▶ **Your instructions**: What you return should be the lines from the first line of the records below through the line holding "Task: Open Label", unchanged.

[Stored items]
·····

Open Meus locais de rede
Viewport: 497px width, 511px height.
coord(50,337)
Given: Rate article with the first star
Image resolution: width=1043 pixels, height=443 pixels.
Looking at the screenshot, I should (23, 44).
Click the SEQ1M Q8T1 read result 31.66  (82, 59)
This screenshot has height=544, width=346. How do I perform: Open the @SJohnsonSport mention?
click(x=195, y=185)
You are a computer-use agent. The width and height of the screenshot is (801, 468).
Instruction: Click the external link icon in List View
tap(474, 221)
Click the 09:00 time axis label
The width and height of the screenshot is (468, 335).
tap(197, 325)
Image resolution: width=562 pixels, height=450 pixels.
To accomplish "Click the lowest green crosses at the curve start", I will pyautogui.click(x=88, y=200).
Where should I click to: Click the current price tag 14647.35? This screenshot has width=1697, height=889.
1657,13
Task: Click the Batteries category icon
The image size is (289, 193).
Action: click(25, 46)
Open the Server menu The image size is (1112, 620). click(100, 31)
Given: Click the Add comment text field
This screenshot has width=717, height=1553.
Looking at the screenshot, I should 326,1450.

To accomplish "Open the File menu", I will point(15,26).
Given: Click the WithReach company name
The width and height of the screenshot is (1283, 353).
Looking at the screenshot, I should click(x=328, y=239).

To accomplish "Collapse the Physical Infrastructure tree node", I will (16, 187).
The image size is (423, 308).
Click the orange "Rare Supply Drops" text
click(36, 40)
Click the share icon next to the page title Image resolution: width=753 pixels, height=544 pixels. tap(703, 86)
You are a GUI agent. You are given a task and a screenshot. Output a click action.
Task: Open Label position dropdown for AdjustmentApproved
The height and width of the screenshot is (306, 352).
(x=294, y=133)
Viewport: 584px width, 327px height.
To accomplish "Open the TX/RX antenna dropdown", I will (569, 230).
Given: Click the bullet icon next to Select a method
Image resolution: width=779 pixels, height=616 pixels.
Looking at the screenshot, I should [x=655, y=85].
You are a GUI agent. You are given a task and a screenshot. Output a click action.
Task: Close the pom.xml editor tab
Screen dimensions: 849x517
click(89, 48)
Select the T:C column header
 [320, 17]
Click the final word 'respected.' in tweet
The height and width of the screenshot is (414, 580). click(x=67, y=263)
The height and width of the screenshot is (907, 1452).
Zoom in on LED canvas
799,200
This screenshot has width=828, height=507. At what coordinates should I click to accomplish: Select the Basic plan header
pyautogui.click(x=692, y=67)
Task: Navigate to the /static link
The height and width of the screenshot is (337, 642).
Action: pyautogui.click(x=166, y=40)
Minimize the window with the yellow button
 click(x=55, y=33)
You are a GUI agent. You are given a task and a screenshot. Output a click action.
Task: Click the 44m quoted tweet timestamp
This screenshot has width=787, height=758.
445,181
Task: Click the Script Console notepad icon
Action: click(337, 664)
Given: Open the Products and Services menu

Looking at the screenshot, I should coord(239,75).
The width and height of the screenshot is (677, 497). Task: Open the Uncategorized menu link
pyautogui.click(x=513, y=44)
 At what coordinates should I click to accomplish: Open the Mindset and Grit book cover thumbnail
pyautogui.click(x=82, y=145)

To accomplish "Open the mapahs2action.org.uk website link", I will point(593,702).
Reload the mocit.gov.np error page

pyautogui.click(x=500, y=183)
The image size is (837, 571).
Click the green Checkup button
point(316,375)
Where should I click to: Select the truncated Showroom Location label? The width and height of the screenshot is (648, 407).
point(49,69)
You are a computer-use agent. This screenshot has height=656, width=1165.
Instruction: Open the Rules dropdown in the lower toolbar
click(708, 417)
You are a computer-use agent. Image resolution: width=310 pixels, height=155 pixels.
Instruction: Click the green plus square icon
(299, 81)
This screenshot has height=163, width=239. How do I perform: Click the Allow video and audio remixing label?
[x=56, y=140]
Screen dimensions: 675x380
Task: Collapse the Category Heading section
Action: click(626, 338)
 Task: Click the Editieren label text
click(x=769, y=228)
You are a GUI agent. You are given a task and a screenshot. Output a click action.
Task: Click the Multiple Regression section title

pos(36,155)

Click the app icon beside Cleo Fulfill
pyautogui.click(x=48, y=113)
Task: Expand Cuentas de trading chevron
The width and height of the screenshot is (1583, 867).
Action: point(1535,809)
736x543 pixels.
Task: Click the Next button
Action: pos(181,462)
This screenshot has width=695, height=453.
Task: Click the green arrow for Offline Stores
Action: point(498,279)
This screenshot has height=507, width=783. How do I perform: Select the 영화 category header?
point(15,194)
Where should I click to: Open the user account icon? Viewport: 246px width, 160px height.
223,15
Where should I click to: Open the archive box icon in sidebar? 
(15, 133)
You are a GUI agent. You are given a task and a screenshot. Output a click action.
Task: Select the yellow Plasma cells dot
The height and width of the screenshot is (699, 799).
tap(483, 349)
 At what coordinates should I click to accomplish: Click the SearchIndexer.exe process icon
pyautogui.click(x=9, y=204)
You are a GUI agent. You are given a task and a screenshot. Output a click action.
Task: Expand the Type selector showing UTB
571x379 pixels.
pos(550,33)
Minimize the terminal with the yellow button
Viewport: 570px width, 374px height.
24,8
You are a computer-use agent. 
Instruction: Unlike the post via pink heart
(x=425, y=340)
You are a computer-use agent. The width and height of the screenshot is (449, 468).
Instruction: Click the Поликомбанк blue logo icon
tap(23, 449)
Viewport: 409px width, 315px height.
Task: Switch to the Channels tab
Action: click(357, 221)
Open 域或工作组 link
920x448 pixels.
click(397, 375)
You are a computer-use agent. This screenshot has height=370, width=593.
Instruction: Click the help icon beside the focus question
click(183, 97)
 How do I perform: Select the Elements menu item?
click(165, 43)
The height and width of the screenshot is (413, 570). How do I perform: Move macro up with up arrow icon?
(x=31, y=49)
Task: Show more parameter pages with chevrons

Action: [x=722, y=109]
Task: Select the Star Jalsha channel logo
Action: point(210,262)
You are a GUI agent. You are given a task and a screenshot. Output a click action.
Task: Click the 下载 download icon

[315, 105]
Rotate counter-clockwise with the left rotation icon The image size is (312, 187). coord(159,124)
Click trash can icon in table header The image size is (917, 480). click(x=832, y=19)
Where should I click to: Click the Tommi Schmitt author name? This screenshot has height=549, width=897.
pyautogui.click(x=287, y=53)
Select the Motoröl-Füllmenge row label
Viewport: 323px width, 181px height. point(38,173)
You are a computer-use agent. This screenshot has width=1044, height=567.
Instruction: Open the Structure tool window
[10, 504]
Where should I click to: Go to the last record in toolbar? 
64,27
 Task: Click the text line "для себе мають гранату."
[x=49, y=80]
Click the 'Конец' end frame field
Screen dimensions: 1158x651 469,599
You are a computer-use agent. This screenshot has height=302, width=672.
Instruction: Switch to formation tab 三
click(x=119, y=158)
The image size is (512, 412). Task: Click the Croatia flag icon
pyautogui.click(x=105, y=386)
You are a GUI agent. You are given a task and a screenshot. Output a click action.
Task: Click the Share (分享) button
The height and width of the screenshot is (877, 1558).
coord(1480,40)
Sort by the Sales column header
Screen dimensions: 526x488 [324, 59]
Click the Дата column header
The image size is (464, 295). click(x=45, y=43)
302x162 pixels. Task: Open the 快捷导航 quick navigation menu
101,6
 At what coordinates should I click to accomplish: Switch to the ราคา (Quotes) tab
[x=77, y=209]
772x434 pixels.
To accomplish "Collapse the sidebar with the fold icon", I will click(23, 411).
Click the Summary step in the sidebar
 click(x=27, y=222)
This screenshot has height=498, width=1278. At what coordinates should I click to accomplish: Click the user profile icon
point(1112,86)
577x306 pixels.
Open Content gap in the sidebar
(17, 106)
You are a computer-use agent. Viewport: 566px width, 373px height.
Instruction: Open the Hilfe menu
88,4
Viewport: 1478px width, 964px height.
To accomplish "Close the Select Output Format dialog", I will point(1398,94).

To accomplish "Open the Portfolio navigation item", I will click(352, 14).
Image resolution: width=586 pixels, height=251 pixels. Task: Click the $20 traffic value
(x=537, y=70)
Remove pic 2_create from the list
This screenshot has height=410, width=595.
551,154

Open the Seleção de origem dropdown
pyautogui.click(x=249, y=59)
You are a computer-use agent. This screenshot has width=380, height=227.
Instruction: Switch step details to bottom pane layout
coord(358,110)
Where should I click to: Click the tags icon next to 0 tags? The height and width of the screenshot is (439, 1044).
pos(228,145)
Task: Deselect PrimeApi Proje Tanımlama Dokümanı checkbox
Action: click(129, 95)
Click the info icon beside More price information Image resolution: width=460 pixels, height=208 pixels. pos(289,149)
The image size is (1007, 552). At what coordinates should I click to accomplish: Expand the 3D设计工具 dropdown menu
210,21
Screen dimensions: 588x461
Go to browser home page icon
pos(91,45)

·····

▶ **Your response**:
Open Meus locais de rede
Viewport: 497px width, 511px height.
coord(50,337)
Given: Rate article with the first star
Image resolution: width=1043 pixels, height=443 pixels.
Looking at the screenshot, I should (23, 44).
Click the SEQ1M Q8T1 read result 31.66  (82, 59)
This screenshot has height=544, width=346. How do I perform: Open the @SJohnsonSport mention?
click(x=195, y=185)
You are a computer-use agent. The width and height of the screenshot is (801, 468).
Instruction: Click the external link icon in List View
tap(474, 221)
Click the 09:00 time axis label
The width and height of the screenshot is (468, 335).
tap(197, 325)
Image resolution: width=562 pixels, height=450 pixels.
To accomplish "Click the lowest green crosses at the curve start", I will pyautogui.click(x=88, y=200).
Where should I click to: Click the current price tag 14647.35? This screenshot has width=1697, height=889.
1657,13
Task: Click the Batteries category icon
The image size is (289, 193).
Action: click(25, 46)
Open the Server menu The image size is (1112, 620). click(100, 31)
Given: Click the Add comment text field
This screenshot has width=717, height=1553.
Looking at the screenshot, I should 326,1450.

To accomplish "Open the File menu", I will point(15,26).
Given: Click the WithReach company name
The width and height of the screenshot is (1283, 353).
Looking at the screenshot, I should click(x=328, y=239).

To accomplish "Collapse the Physical Infrastructure tree node", I will (16, 187).
The image size is (423, 308).
Click the orange "Rare Supply Drops" text
click(36, 40)
Click the share icon next to the page title Image resolution: width=753 pixels, height=544 pixels. tap(703, 86)
You are a GUI agent. You are given a task and a screenshot. Output a click action.
Task: Open Label position dropdown for AdjustmentApproved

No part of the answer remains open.